In any case, most people would agree that getting advice from one's mother is very different from getting advice from strangers on the Internet. But Cathy's summary of the barrage of information she receives would seem to describe both "media" -- mothers and the Net -- equally well. How much does the medium, and the context in which information comes to us, affect the content and our interpretation of that content? How do we sort through all this information to find what is useful for us? Put another way, what's the difference between information and knowledge? If information consists of separate, unconnected pieces of data -- and knowledge means the application of selected information in a particular context, which requires some judgment, analysis, or interpretation -- then how do new media affect the process of knowledge-making?
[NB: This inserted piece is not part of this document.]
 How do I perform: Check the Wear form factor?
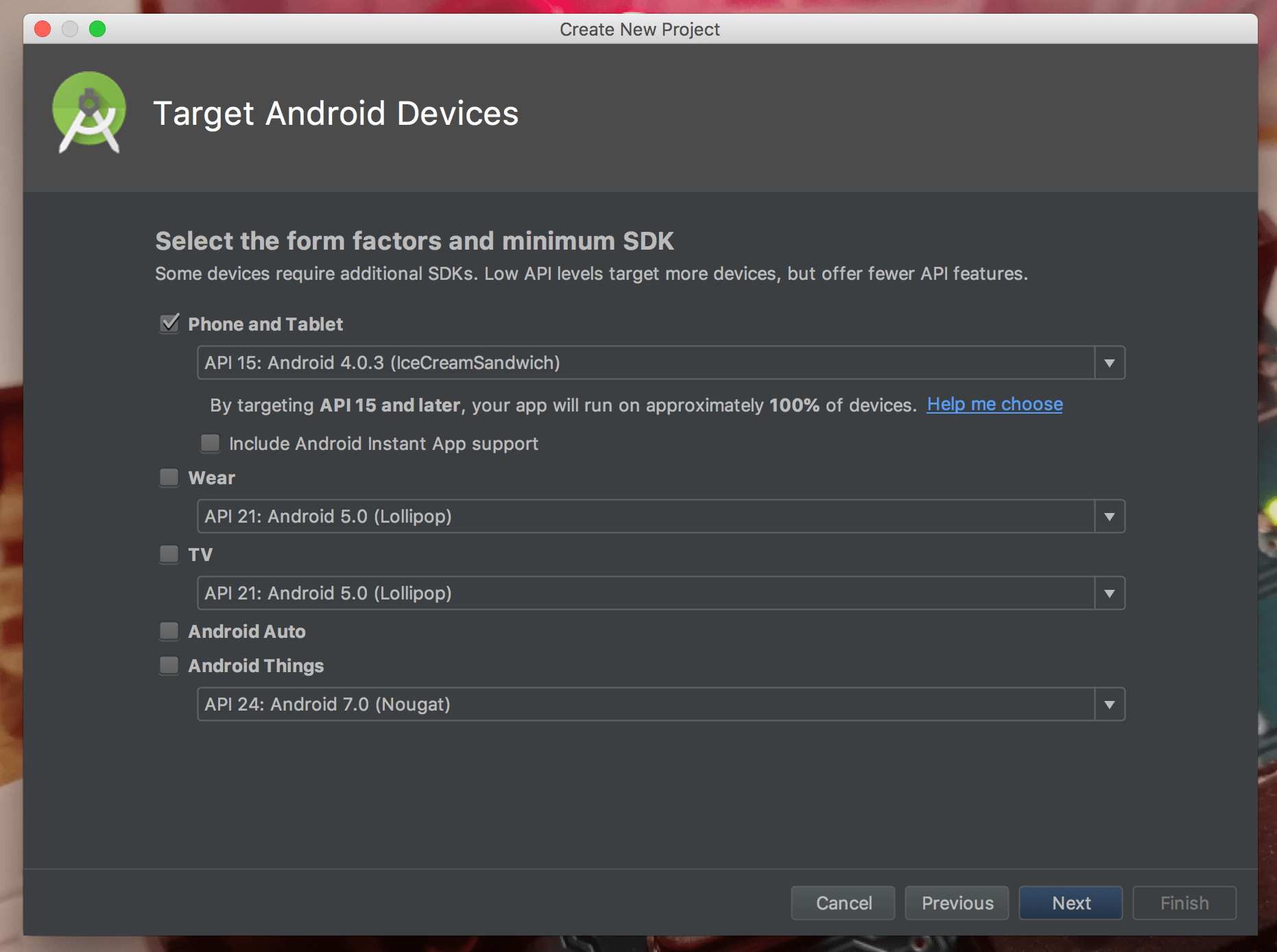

Evidently we are not going easily into the Information Age, not
without a good deal of anxiety and nostalgia, and this chapter
explores some of that anxiety as well as some of the promise of
new information technologies. In a short story first published
in 1941, Argentinian writer Jorge Luis
Borges imagines a future in which print and book technology is
taken to its logical extreme. Everyone lives in library cubicles
with uniform shelves of books that, taken all together, contain all
possible knowledge, yet the information available to any given
individual is random; civilization appears to have reached a
dead-end. Likewise, but with a focus on today's electronic
information, humorist Dave Barry offers
"proof that civilization is doomed" in the form of sites on the
World Wide Web that he finds especially silly or absurd.
Literary critic Sven Birkerts, who
fears the consequences of declining interest in books, makes a
more sober and intellectual argument that the transition from print
media to electronic media is "reweaving the entire social and
cultural web" in negative ways.
Concluding this chapter, Shyamala Reddy
and Brenda Laurel offer more hopeful
visions of how the search for knowledge is being reshaped by
emerging technologies. Reddy, though she believes that books
are here to stay, argues that new media such as CD-ROMs, electronic
books, and hypertext
offer compelling advantages in the ways they make information
available. Laurel, a virtual reality (VR)
researcher and video game designer, suggests that VR and other
emerging media "open new possibilities for experience," especially
for artistic expression. If such new art forms are designed
thoughtfully, according to Laurel, the result could even be
"a quantum leap in human evolution."
Before you read these selections, you might think first about your own impressions of new media and your own experiences with information overload; for example, consider the following:
1. How barraged or overwhelmed with information do you feel? What kinds and range of information are you exposed to in your daily life? From what various sources and media does this information arrive?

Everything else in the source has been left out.